A grudge made identical, neutral text read as negative. And "resolved" didn't fully reset it.

H1Supported

Grudge 2.87, resolved 3.36, neutral 4.11 on a 7-point scale (lower = more negative). Condition explained 27% of the variance (F(2,326)=60.9, p<.001). The grudge-to-neutral gap was 1.25 points, from text that was neutral.

1 very negative 4 neutral 7 very positive Grudge 2.87 Resolved 3.36 Neutral 4.11
Mean perceived tone by condition. The grudge group sits well into negative territory reading text that was designed to be neutral.
The surprise: the resolved group still read messages more negatively than neutral (difference 0.75, 95% CI [0.48, 1.02]). Subjective resolution left a residue.
H2Not supported

Grudge-holders ruminated more, but rumination didn't predict their negative readings. The judgement looked fast and automatic, an on-guard response. It did partially mediate for the resolved group, where the delay appears to have reactivated dormant memories.

Grudge vs neutral Rumination Tone reading a = 30.3*** b = n.s. c′ = −1.17*** Total effect c = −1.25***. Rumination didn't carry it.
For the grudge contrast, the path through rumination (a → b) was broken by a non-significant b. The direct effect (c′) stayed strong.
H3Supported

A negative reading predicted higher rumination minutes later (β=−2.53, p=.01), after controlling for prior rumination. Small per message, but across the hundreds of exchanges a strained relationship generates, it compounds.

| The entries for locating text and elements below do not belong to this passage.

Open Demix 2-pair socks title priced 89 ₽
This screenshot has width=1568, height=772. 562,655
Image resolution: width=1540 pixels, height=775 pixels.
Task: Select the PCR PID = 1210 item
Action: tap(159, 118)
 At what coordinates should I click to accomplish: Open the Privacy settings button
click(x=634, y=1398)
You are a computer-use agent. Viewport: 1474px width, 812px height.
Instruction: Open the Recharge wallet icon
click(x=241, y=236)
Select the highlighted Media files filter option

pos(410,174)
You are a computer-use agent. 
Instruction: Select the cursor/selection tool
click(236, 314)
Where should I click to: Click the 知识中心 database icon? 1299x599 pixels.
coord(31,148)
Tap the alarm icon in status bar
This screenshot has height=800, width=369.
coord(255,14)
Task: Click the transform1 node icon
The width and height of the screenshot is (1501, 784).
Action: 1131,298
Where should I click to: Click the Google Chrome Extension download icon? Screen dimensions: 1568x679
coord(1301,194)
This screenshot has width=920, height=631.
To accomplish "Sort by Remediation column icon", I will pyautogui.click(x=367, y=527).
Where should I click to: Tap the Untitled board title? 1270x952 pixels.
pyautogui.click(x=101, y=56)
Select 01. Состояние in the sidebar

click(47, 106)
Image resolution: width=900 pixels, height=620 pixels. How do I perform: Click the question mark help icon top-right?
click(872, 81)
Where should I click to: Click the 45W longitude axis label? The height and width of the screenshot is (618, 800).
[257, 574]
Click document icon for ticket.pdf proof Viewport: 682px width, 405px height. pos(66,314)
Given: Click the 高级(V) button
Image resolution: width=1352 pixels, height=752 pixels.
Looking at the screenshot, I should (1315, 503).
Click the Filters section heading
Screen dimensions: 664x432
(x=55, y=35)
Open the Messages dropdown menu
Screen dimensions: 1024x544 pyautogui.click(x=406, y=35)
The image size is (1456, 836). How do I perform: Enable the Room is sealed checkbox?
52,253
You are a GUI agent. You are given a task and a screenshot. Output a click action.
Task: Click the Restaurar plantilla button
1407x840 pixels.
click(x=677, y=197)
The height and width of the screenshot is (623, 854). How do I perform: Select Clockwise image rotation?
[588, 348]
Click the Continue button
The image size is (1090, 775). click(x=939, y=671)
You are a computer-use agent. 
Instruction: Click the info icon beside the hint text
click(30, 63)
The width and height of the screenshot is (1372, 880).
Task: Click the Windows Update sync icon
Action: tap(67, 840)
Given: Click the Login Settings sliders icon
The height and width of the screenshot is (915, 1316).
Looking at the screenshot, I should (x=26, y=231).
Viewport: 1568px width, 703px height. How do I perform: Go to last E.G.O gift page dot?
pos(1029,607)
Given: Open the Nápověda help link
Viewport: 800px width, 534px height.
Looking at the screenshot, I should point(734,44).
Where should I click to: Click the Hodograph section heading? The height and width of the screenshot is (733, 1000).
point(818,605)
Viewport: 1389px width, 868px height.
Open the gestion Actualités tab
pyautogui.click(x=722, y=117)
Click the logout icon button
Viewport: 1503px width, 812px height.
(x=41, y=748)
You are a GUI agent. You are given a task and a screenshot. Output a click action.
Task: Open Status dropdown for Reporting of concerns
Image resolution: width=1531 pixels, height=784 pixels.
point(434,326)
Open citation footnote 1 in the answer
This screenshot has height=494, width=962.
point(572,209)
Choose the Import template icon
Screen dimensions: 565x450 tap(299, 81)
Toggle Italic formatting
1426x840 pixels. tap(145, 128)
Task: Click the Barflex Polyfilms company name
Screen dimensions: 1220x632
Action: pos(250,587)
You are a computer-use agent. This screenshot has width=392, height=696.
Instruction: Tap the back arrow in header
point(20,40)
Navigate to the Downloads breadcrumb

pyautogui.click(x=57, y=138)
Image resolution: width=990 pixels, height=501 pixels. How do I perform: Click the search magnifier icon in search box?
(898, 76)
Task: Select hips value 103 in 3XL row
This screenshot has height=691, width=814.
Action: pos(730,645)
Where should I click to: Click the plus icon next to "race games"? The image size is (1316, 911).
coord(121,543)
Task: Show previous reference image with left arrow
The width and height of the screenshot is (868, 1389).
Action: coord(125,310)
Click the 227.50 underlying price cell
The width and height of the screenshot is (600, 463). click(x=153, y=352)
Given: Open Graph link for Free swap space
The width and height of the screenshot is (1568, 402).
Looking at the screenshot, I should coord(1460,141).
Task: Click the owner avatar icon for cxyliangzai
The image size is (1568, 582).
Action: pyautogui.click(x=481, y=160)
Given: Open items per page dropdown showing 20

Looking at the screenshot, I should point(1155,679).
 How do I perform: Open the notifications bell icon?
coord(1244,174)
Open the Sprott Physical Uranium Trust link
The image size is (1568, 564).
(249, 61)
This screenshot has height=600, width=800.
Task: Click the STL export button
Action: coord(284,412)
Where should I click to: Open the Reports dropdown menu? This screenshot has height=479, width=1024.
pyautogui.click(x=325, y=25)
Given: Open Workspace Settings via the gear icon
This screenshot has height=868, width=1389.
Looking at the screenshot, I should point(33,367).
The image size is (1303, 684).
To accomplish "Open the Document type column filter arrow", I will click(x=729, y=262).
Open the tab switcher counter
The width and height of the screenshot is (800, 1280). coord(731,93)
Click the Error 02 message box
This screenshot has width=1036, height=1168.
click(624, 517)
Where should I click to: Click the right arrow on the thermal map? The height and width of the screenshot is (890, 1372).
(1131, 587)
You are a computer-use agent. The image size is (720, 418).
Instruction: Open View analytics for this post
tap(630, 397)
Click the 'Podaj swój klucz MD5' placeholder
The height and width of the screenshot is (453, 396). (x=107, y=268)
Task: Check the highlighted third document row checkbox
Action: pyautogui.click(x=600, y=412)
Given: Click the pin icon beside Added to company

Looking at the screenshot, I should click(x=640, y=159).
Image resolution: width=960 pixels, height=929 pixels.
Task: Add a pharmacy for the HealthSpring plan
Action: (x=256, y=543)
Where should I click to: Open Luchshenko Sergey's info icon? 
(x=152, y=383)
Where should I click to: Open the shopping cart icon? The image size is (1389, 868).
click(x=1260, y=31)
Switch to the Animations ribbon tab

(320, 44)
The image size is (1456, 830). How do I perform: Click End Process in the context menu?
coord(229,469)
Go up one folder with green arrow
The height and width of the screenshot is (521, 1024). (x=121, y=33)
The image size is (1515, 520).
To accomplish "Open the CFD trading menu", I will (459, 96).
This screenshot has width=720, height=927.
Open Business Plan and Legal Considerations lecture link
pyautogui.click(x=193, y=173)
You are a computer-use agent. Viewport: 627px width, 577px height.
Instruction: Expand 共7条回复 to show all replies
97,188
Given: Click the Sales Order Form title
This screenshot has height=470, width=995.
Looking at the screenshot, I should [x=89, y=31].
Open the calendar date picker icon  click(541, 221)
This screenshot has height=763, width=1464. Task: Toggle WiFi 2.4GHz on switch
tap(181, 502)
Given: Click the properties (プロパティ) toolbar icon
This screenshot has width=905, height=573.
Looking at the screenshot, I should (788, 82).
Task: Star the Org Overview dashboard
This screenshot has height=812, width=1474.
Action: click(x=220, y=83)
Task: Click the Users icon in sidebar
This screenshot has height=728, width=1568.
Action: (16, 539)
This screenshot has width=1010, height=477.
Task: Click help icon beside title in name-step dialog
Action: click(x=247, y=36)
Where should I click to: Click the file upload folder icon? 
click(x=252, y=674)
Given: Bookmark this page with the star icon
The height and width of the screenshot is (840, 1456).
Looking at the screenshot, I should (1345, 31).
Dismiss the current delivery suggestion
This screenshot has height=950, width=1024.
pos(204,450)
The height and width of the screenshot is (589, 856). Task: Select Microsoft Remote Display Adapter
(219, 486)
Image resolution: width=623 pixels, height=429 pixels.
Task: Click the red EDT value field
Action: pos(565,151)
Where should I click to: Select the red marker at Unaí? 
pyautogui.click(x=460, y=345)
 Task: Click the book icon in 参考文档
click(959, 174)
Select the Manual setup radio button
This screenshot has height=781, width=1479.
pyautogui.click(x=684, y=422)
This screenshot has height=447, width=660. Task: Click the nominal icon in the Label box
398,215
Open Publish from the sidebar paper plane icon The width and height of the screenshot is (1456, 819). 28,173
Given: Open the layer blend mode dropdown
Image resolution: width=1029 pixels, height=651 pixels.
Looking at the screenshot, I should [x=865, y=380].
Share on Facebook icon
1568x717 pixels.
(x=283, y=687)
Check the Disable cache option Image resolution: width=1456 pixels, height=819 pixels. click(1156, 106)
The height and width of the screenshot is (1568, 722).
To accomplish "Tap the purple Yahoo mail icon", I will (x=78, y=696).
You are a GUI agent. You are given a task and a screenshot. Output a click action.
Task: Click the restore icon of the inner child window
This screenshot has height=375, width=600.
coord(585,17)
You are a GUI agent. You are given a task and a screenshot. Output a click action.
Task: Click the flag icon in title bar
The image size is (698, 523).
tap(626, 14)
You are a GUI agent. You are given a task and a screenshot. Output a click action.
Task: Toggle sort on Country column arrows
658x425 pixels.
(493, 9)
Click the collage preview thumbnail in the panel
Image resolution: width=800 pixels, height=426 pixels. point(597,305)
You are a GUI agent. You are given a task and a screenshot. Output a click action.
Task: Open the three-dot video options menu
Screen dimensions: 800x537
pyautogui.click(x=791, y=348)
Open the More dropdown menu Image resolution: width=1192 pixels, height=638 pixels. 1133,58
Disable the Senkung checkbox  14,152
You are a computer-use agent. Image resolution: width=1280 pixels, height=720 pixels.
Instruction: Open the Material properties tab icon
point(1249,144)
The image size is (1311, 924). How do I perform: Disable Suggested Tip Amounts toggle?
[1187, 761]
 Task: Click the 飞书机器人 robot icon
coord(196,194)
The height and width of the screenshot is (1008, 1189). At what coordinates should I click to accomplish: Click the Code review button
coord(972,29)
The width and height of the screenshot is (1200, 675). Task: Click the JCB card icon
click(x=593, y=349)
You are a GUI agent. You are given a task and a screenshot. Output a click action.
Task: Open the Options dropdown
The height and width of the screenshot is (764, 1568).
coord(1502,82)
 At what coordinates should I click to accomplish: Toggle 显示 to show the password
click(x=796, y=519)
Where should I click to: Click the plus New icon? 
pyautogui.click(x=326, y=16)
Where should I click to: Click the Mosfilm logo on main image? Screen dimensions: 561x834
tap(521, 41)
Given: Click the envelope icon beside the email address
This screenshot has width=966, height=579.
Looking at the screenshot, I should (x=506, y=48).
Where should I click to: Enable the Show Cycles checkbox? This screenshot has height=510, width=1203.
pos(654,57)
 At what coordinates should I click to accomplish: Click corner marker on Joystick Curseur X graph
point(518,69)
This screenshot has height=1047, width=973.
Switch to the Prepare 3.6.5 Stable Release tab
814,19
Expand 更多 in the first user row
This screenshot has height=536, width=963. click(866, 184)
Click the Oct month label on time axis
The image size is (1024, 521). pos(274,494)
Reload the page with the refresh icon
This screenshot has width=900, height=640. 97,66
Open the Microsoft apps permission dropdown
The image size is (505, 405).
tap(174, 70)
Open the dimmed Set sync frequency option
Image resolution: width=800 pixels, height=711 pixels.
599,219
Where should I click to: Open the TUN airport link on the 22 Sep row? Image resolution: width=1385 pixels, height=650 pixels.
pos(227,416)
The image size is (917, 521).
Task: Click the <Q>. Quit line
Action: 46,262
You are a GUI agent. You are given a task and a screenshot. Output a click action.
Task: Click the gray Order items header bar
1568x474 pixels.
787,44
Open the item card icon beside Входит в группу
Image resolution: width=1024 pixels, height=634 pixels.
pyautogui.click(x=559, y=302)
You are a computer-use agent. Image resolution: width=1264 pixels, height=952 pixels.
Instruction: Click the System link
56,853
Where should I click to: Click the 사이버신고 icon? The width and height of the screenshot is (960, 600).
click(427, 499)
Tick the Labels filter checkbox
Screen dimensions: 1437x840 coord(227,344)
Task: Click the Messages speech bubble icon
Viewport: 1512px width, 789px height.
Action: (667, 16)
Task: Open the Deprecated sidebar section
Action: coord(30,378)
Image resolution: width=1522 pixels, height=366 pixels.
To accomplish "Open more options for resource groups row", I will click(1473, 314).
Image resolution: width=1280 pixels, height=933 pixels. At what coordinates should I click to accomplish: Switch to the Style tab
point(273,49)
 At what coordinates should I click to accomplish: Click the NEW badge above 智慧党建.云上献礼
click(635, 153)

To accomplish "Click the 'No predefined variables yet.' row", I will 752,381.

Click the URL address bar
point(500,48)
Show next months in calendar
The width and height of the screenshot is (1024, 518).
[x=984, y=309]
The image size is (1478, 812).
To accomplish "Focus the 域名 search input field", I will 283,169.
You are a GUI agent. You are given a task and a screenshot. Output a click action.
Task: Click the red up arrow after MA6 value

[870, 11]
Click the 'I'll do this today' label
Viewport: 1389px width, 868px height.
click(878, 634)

Negative reading Rumination ↑ Primed for the next message × hundreds of messages
A small effect per message, but the loop tightens the more a strained relationship plays out over time.

The bias starts before a word is read, and it accumulates unnoticed.

A grudge tilts an ordinary message toward a negative reading, and even a grudge believed resolved can tilt it too. Clarifying tone over IM feels awkward, so people absorb the negative read and move on. Over hundreds of messages, that is how minor friction hardens into lasting tension, eroding cooperation, wellbeing, and performance.

Two levers follow: early conflict resolution, because subjective resolution doesn't fully reset perception, and psychological safety, because the fix depends on people feeling able to check intent before assumptions calcify.

Even a grudge believed to be resolved can quietly tilt how we read the next message.